* [What you will do]: The answer consists of the lines from the line holding "1200x600 pixels." through the last line of the entries, retyped exactly, and nothing else. No pictures belong in it.

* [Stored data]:
►

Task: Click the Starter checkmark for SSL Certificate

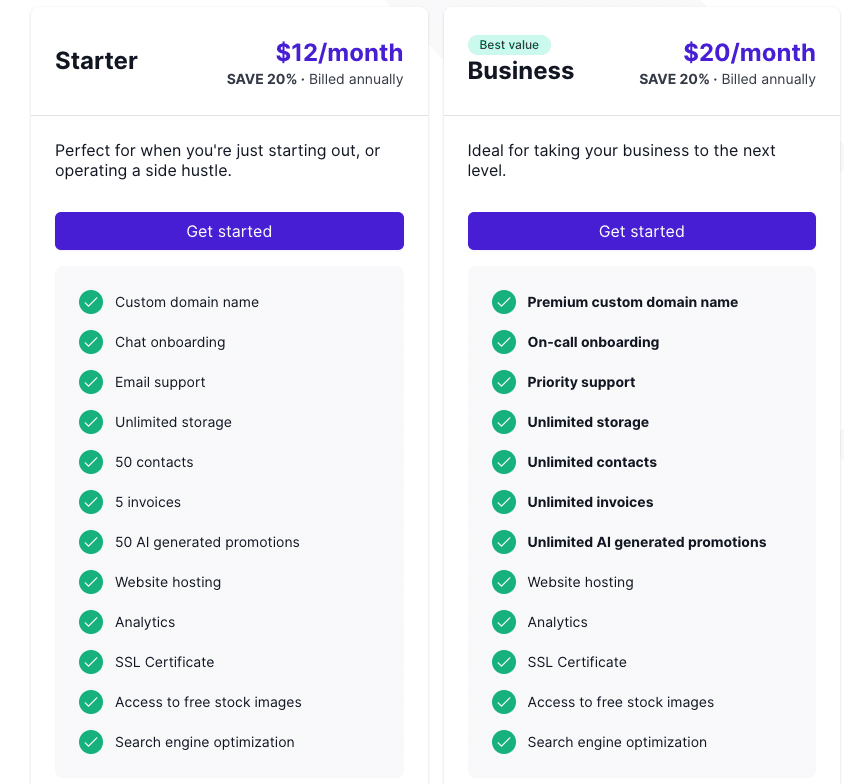Action: pos(91,662)
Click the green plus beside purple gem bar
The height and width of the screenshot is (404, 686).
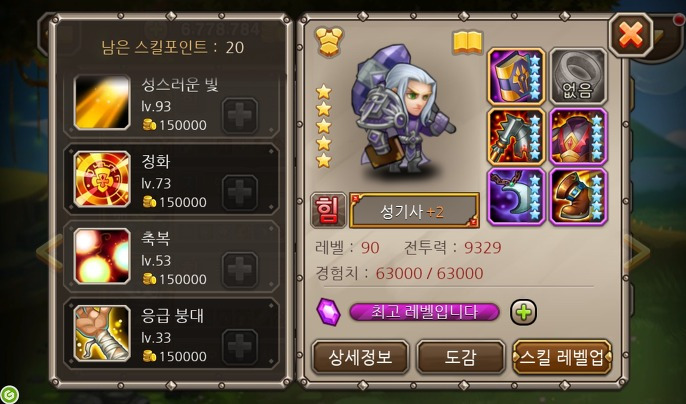coord(523,312)
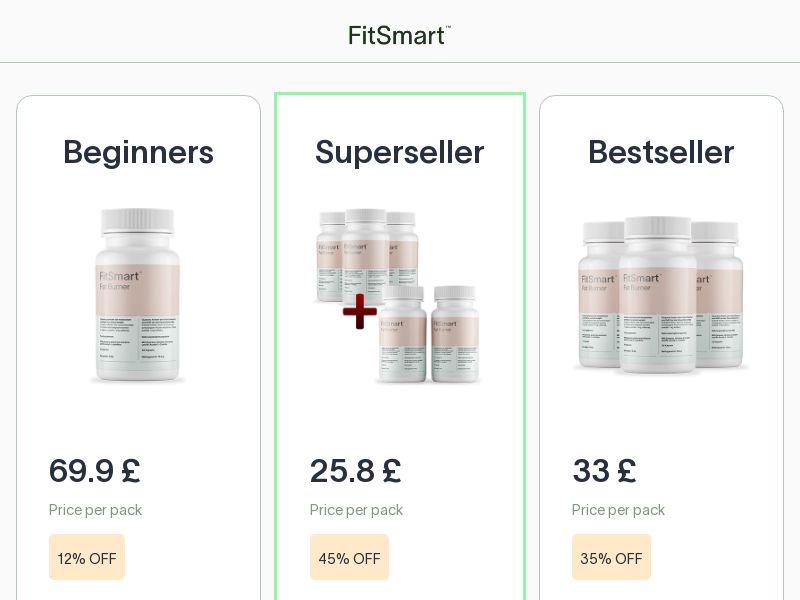Click Price per pack under Bestseller
Image resolution: width=800 pixels, height=600 pixels.
point(618,510)
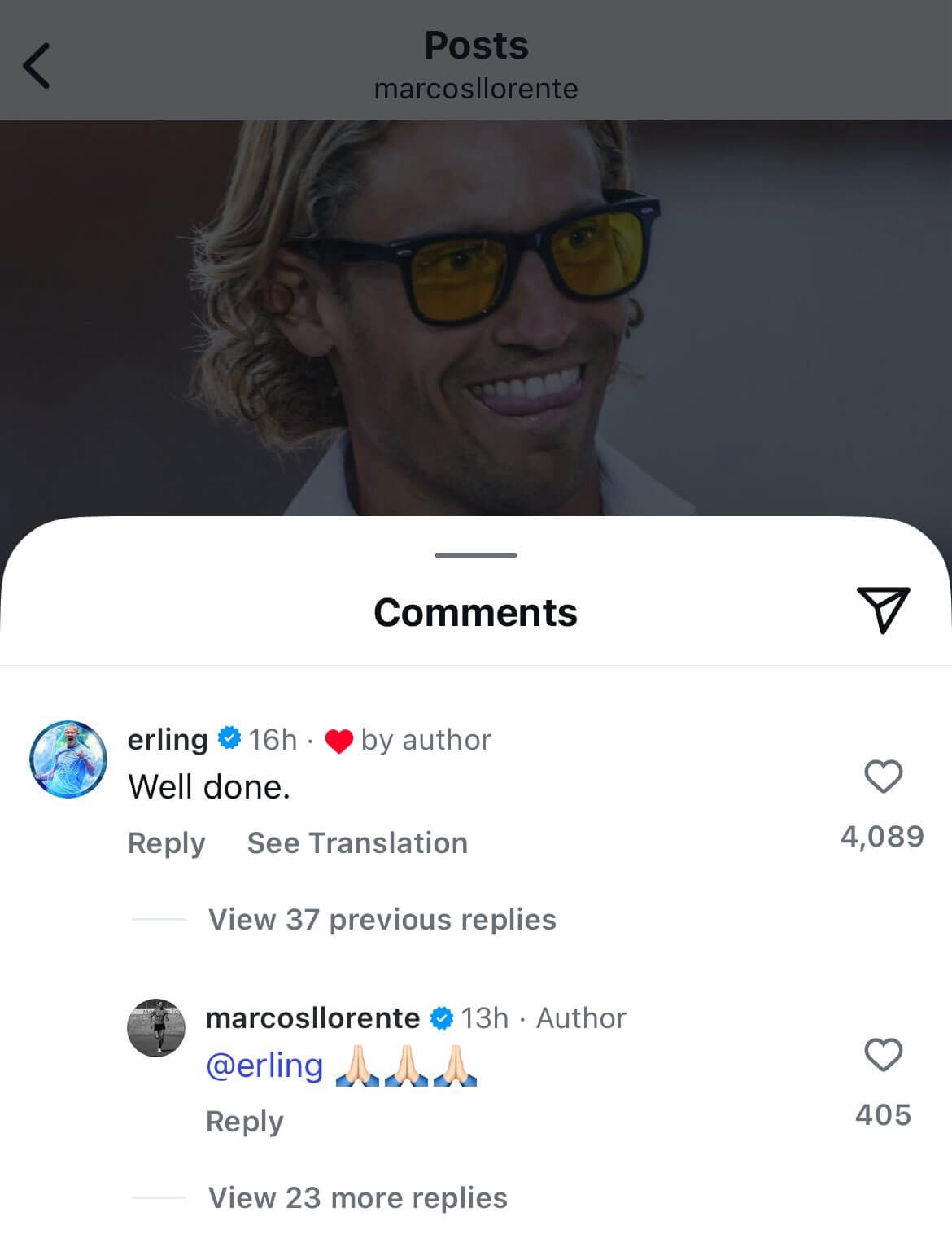Expand View 37 previous replies
The image size is (952, 1234).
click(381, 920)
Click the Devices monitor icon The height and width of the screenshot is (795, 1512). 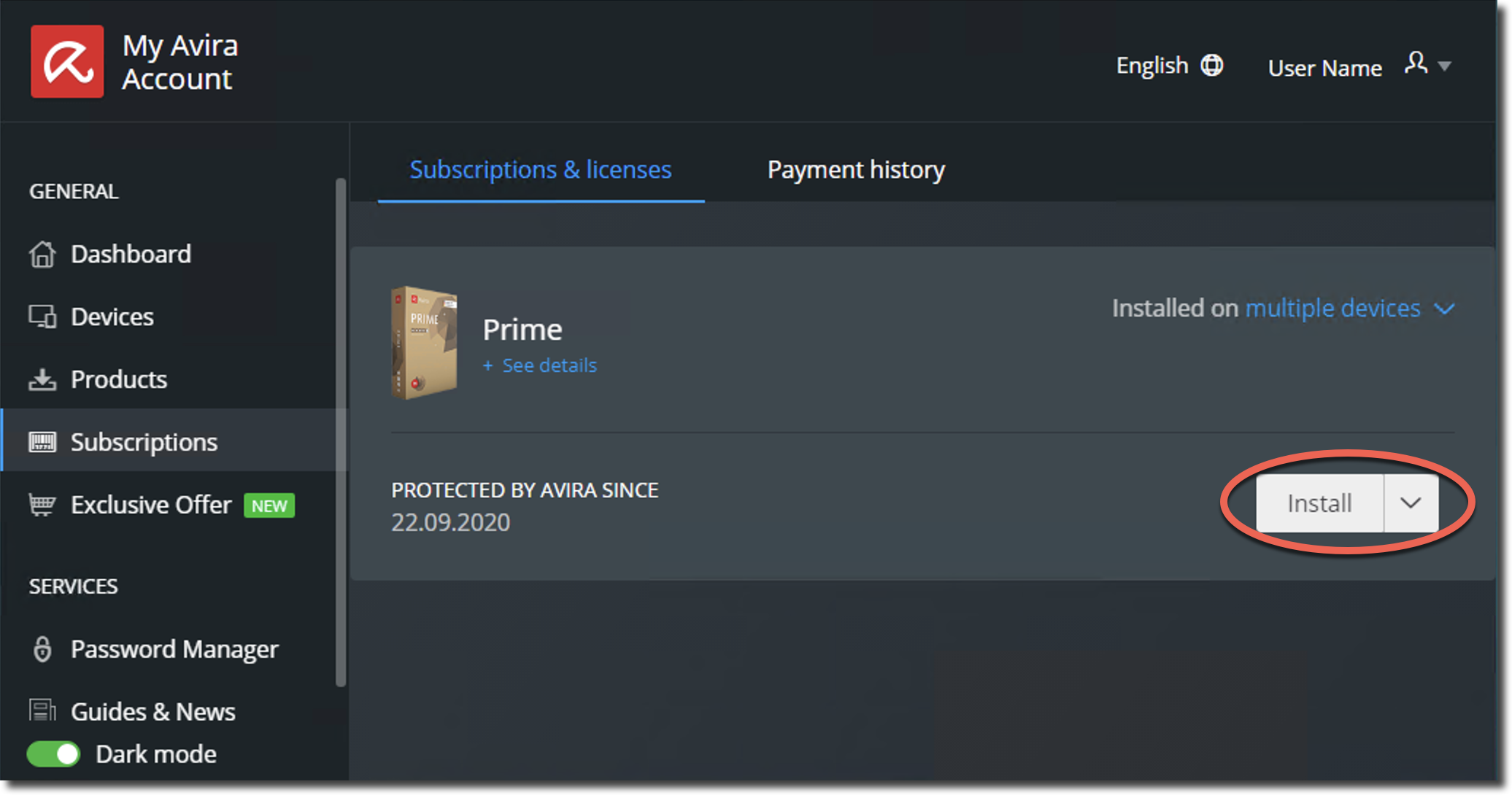click(42, 317)
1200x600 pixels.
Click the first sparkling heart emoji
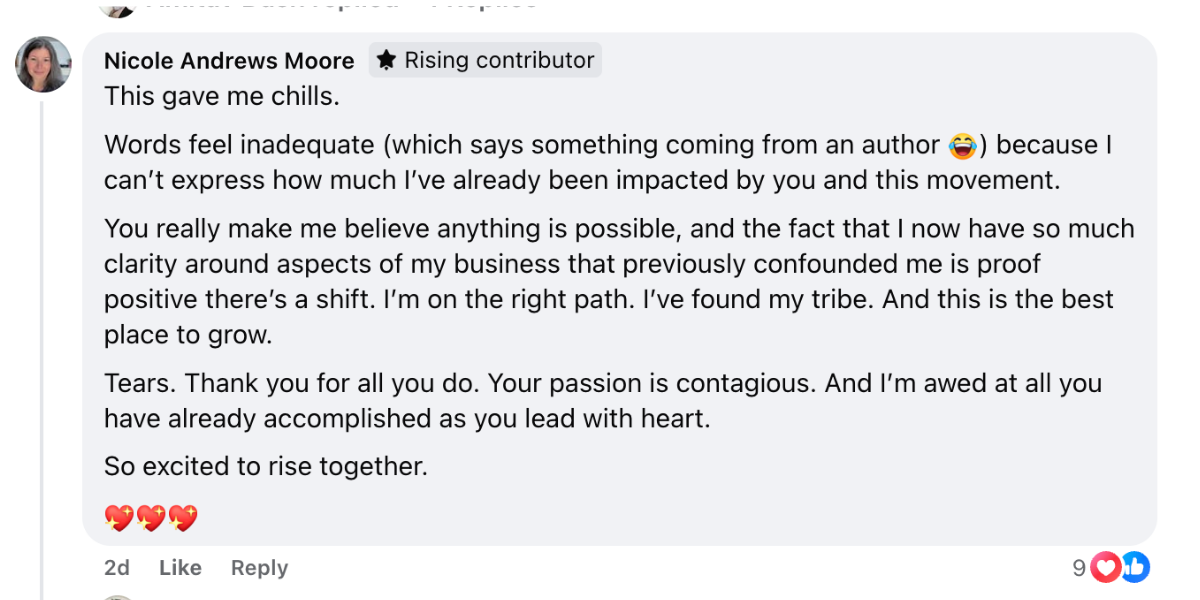pos(119,518)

◄

* [Solution]:
1200x600 pixels.
Click the first sparkling heart emoji
pos(119,518)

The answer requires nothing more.